When Danny Ings confirmed he was leaving Burnley at the end of the season upon the expiration of his contract, Liverpool was seen as the likeliest destination. Clubs such as Manchester United, Real Sociedad, and Tottenham Hotspur were also rumoured to be interested in the young forward who played a great deal in the 2014/15 Premier League campaign.
Liverpool, though, were always favourites, and Ings nearly agreed a move in the January transfer window, with Liverpool keen to avoid a tribunal and beat David Moyes to a player the ex-Everton and United manager was pushing hard to agree a pre-contract deal with. Now set to join the Reds, only 12 players scored more Premier League goals than Ings last year, so are the club getting a good deal?
DOB: 23/7/92 (22) | Height: 5’10" (1.78 meters)
2014-15 Season: 37 appearances
11 goals, 4 assists
Strengths: Liverpool are getting a young player who has been quite productive in the final third over the past two seasons in both the Championship and Premier League. Plundering 21 goals in 40 appearances in England's second tier and following that with 11 goals in 35 appearance in a first top flight season in one's early twenties suggests some promise in a striker. His form over this period has resulted in England under-21 recognition, a Football League Championship Player of the Year award, and interest from bigger clubs. A 43% shot accuracy and 12.6% strike rate from over 3000 minutes in the Premier League represents a good introduction to the most financially bloated league in world football, providing evidence that Ings can score goals.
If Liverpool fans think of a type of forward that should flourish under Brendan Rodgers with the style of players already thriving in the first-team squad, a player who possesses good movement, decent finishing, admirable work rate, deceptive aerial ability, and capability in dribbling should be an excellent fit. Ings is all of that, and has also scored in ten separate Premier League games, albeit against mostly lowly Premier League opposition. Effective ball carriers who possess decent pace are useful players to call upon, and Ings can count himself among that number as a support striker or lone forward.
Liverpool are getting an excellent player mentally who never stops running, and make no mistake, this is a wonderful quality to have. In many games for Burnley, Danny Ings just kept on going. Good and great teams possess strong characters and excellent team players with a spirit that pushes them on to further success whether it's beating relegation, attaining promotion, pushing the club to new heights, or winning trophies.
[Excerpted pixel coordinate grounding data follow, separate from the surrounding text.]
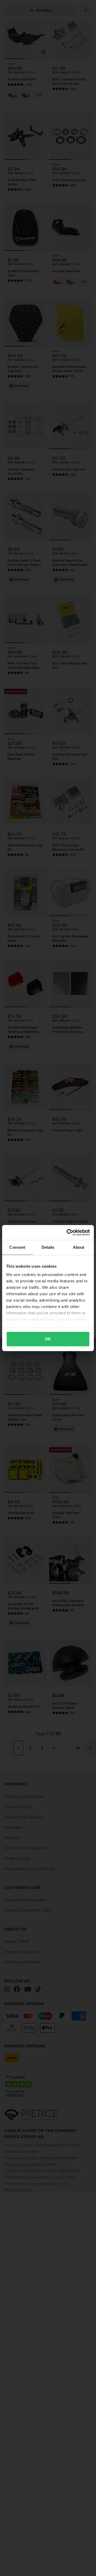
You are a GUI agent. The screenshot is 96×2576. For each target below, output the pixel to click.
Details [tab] (48, 1247)
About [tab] (79, 1247)
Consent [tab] (17, 1247)
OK (48, 1339)
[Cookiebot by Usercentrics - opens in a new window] (68, 1232)
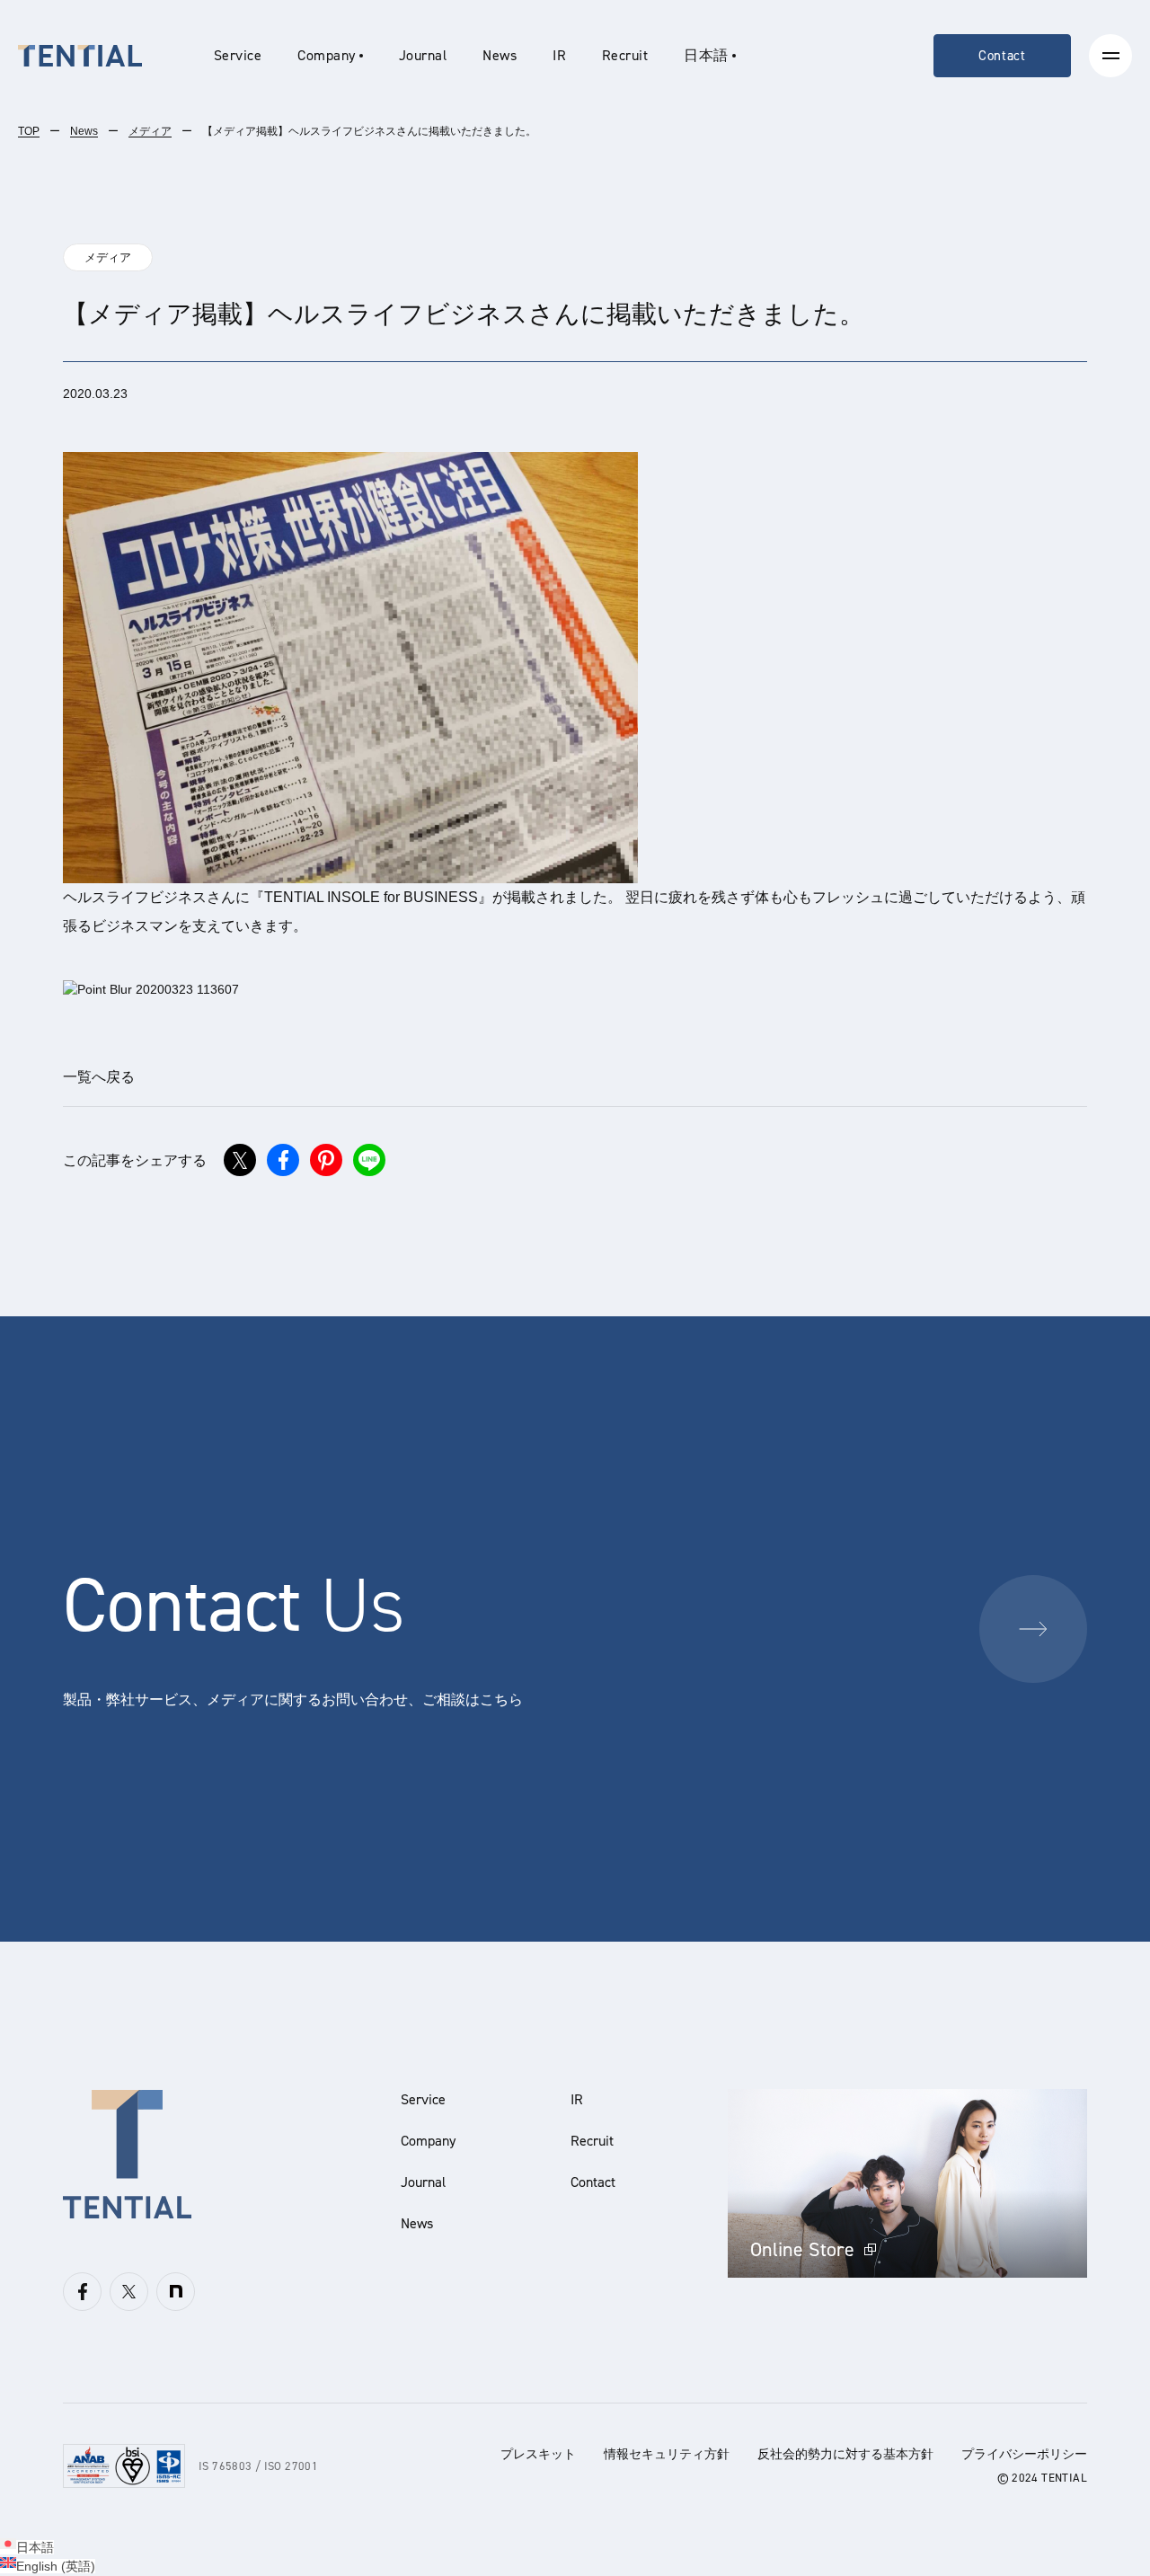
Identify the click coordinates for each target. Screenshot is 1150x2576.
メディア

Burnley may have suffered relegation, but Ings certainly wasn't the problem. Reading this interview with the player makes you want him to succeed as he seems to be saying and doing the right things, although it's worth noting that while at Burnley he has often spoken of the need for playing time at his next club.
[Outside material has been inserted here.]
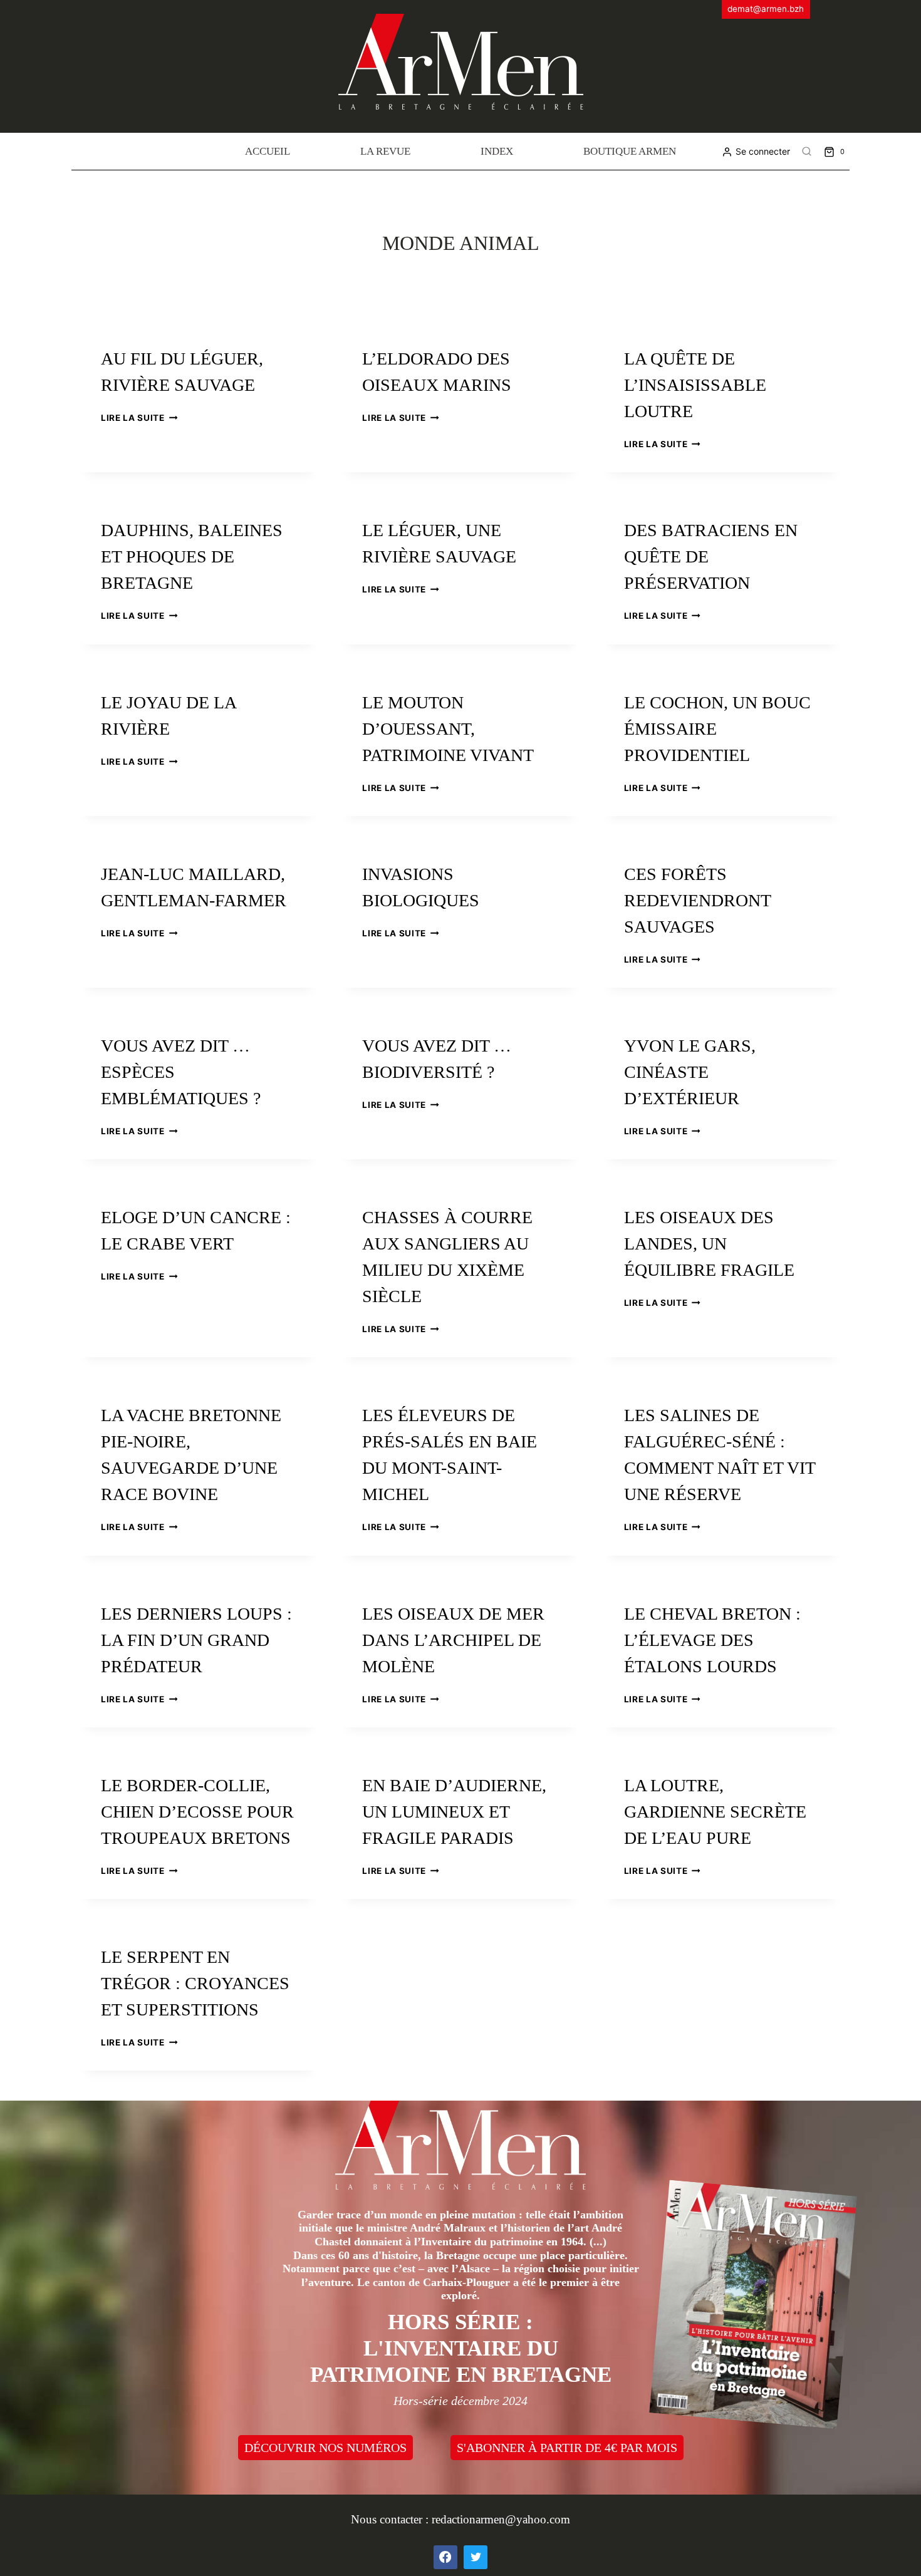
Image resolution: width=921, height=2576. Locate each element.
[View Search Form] (807, 151)
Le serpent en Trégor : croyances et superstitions (195, 1983)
Weaknesses: As touched on, while he's looked good against lesser opposition, Ings hasn't made a serious impact against the bigger sides in the Premier League. Although he benefited from the tactical coherence and admirable organisation Sean Dyche instilled in the squad, Ings looks short of the quality necessary to truly thrive at a club with designs on finishing in the top four. His footballing style seems rather basic technically, with a lack of finesse and calm in his all-round game. While his hurried approach and tenacity can indeed trouble defences, it's unlikely to push Ings further than being a reserve striker for Liverpool.
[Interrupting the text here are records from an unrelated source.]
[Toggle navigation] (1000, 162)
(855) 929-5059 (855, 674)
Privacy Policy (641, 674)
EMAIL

His form also dipped quite a bit starting in February as speculation over his future intensified, but how much those struggles were on Ings and how much they simply reflected Burnley as a whole struggling during that period in a forlorn fight against returning to England's old division two is up for debate. Either way, there may be difficulties in adapting to a squad role after two seasons where Ings has seen a great deal of first-team action under Dyche, making acclimatising to a new role potentially troublesome.
In short, overall quality is the chief concern for a player whose game can still develop, but may not develop enough for the level Liverpool require and demand if they're to ever again become a top four fixture and a side that can regularly challenge for silverware.
Summation: It is only fair to acknowledge that this particular writer wrote last month that signing Danny Ings would be a case of a club repeating previous mistakes. This transfer does not inspire much excitement or confidence in Liverpool remedying the striking ills of last season, but what would constitute a successful start to a relationship between Ings and Liverpool? Probably just a few goals. If he scored six or seven goals with a few assists as a rotational option across various competitions, that would be a decent return from a 23-year-old who came in relatively cheaply. It wouldn't be just goals, but stretching defences and working opposition markers to set the tempo for a side from the start or the bench. It's not inconceivable for a player like Danny Ings to do that.
Can Danny Ings be more clinical than Fabio Borini and more suitable than Rickie Lambert or Mario Balotelli? Probably. This is a deal that generally carries relatively little risk. One wouldn't expect Liverpool's transfer funds or wage bill to be greatly affected by securing the services of a player who has shown he can score goals over the past two seasons. If he moves at some stage over the next couple of seasons, Liverpool will surely make a profit on a player who has proved that he can at least be a worthwhile presence for many top flight clubs. Whether he can do that at clubs that expect to be in the top six is uncertain.
What should hearten supporters is that the way he approaches the game in terms of his style of play and general attitude could make him one of the more pleasant transfer surprises of recent years.